Spiritual poverty. No claims, no concepts. And he feels as happy as a lark because he’s free.
He is really, really and truly with it. As the Hindus say in the Upanishads: “If you think that you understand Brahman”—this is in the Kena Upanishad—“you have yet to be instructed further.” He who knows Brahman does not know him, but he who does not know Brahman truly knows. Why?
Because, of course, the ultimate reality doesn’t make itself an object of its own knowledge. I mean, that would be the ultimate stupidity of the ouroboros. Really, the ouroboros is a fascinating symbol.
But a snake that feeds on its own tail is just going nowhere faster and faster. Of course, the snake will only feed on its own tail because there’s a blind spot somewhere in the snake. So that, you see, the snake has eyes in front of its head and doesn’t see what’s behind it.

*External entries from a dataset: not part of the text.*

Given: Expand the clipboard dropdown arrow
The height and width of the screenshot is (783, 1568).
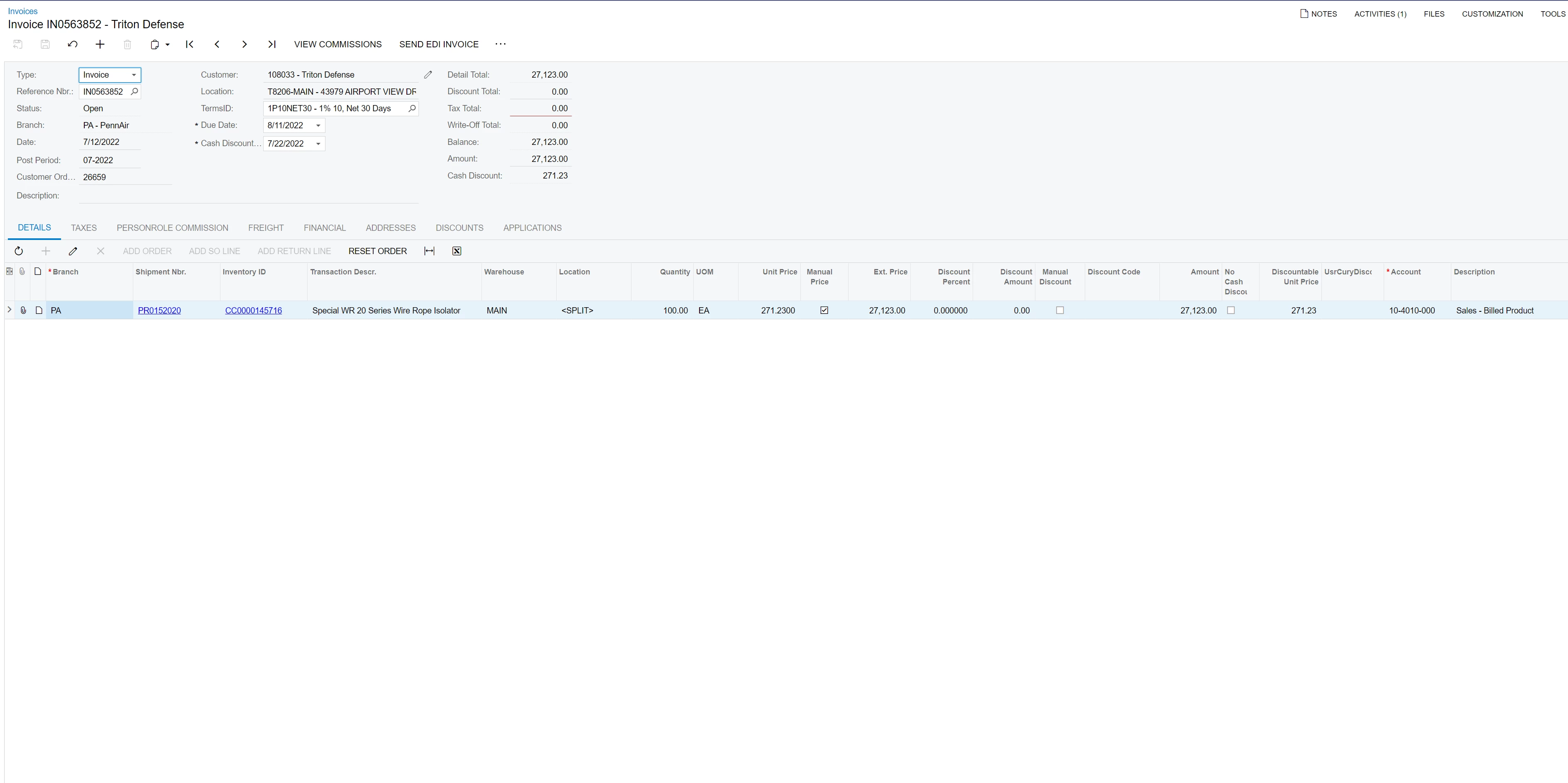Looking at the screenshot, I should tap(167, 44).
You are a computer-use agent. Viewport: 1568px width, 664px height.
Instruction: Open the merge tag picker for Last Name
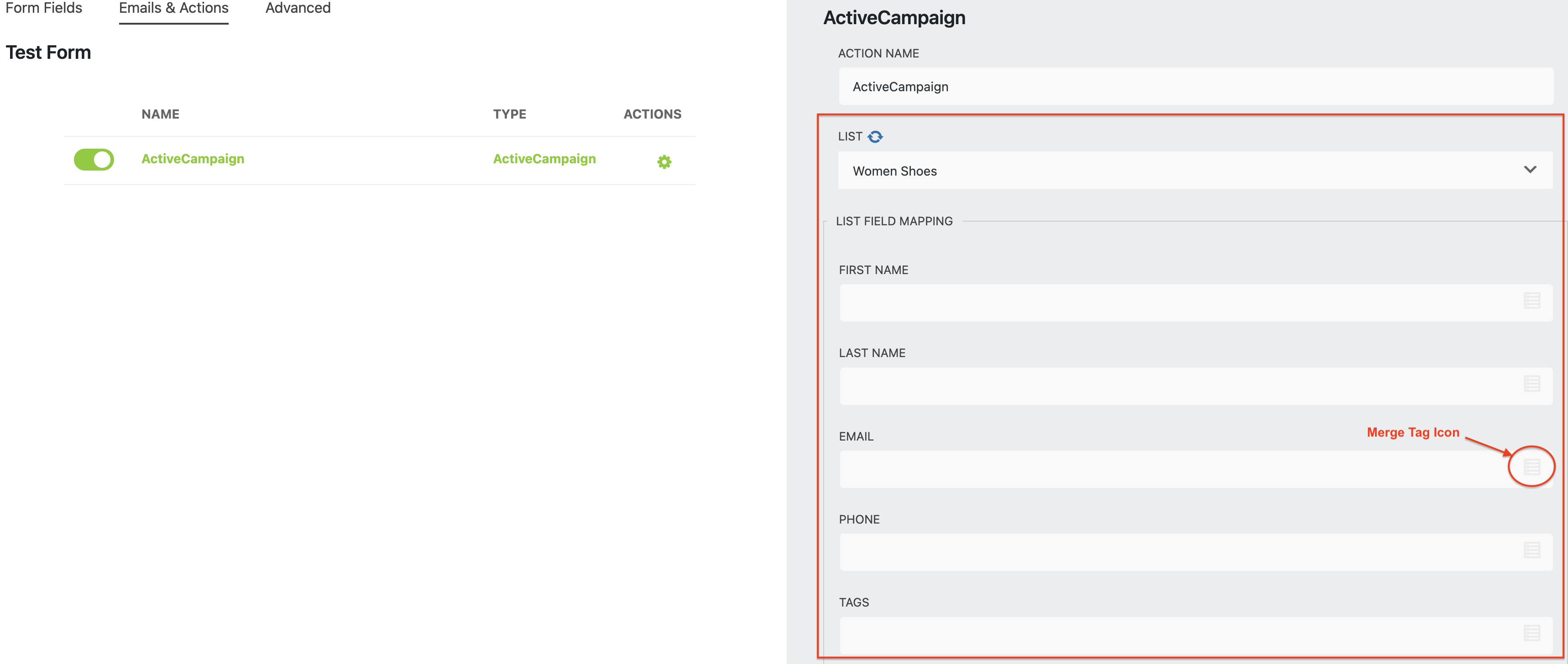[1531, 384]
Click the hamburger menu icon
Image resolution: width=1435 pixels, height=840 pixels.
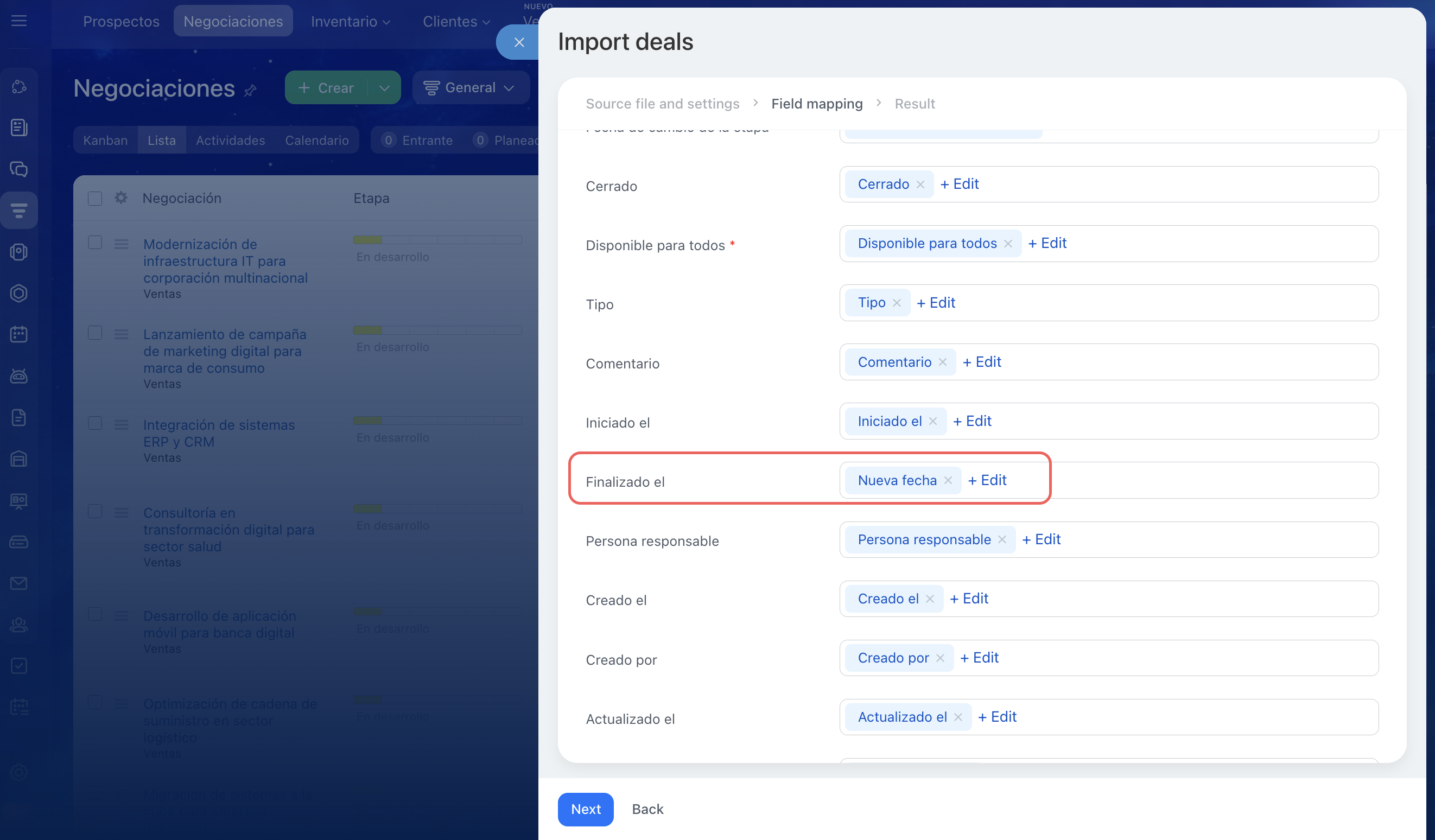(19, 21)
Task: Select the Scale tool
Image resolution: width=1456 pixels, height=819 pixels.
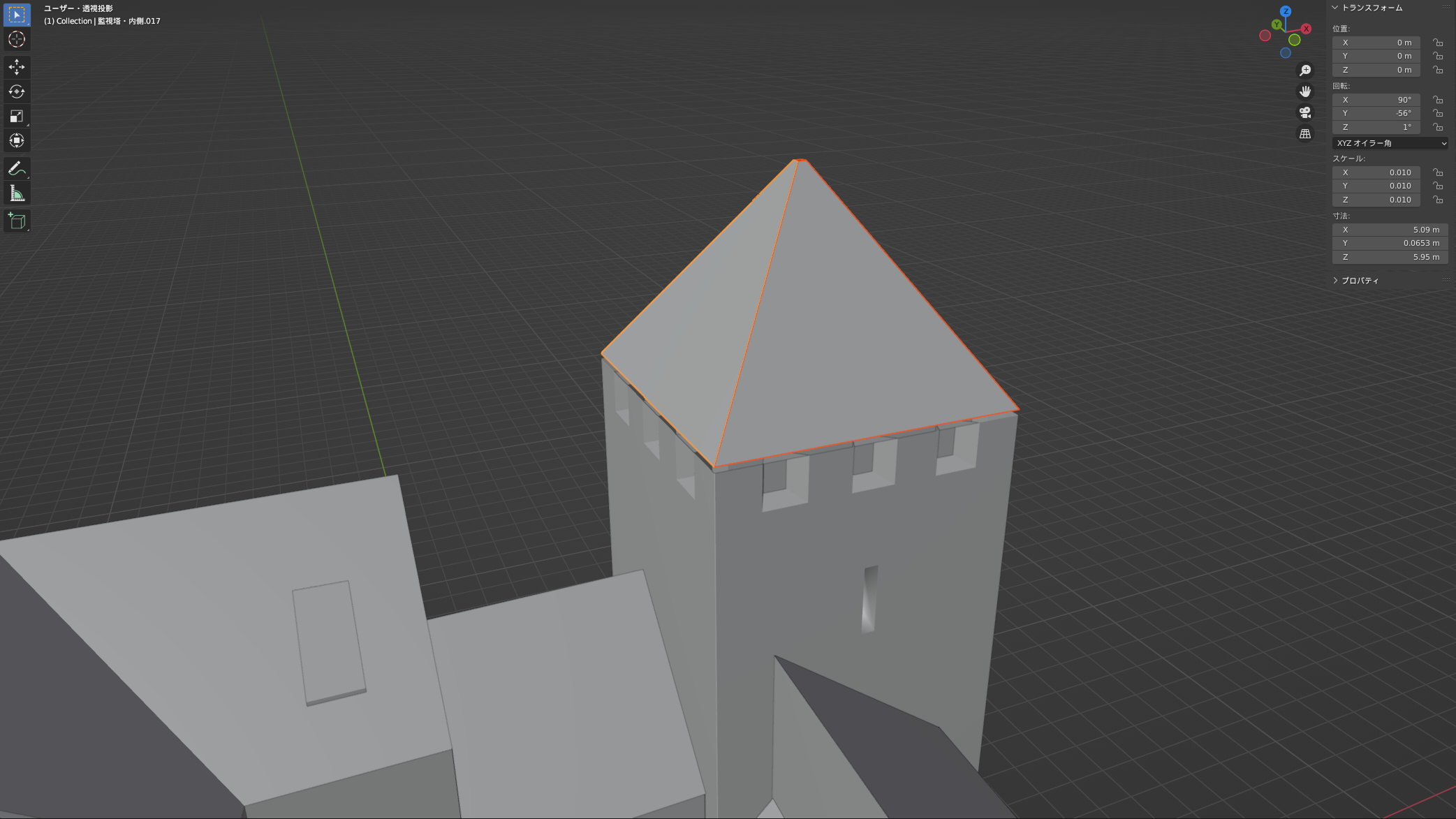Action: (17, 116)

So when it sees its tail coming at it, it thinks this is someone else. And so it eats it and says, “Why the devil does this hurt? But it is good food!” So, now, that snake is the Brahman, actually, in the state of illusion—that is to say, in the state of having not discovered that the tail was itself.
Now, of course, as you start getting nearer and nearer to your own head in swallowing your own tail, and it begins to give you indigestion, you’re more and more liable to wake up. And then, when you spit your own tail out and stop pursuing your own end, you see, you become endless. You’re free.
Only: you can’t pin yourself down. It isn’t just that your identity is no longer an ego inside a skin, it is that you don’t know who you are. Only: instead of feeling lost and miserable that you don’t know who you are, this is a kind of upper kind of not knowing.
That’s why there’s always a kind of parallel between the sage and the fool, between the saint and the idiot. So when Bodhidharma is asked by the emperor: “Who is it that stands before me?” he says, “I don’t know. You may wish to ask where the flowers come from, but even the god of spring doesn’t know.” Of course he doesn’t, because he’s a god.
Again, like you don’t know how you grow your hair. So there’s a great thing about this kind of superior and glorious not-knowing where, suddenly, you absolutely give yourself up. Now, it isn’t that you throw yourself away, like a person who hates himself throws himself into the garbage can or jumps off the Golden Gate Bridge.
He knows himself all too well, or thinks he does, and wants to get rid of it. But when you find out that you’ve been gotten rid of long ago, there’s no need to jump off the bridge. You don’t know who you are.
And you can go ’round in circles for ever and ever trying to find out, but that’s just going ’round in circles. You don’t know. And because you don’t know who you are, you are never, never, never going to be bored.
It’s very commonly said that the root of most human unhappiness is the sense that one’s life has no meaning. This is, I suppose, most frequently said in circles interested in psychotherapy, because the feeling of meaninglessness is often equated with the existence of neurosis. And so many activities into which one is encouraged to enter, philosophies one is encouraged to believe, and religions one is encouraged to join, are commended on the basis of the fact that they give life a meaning.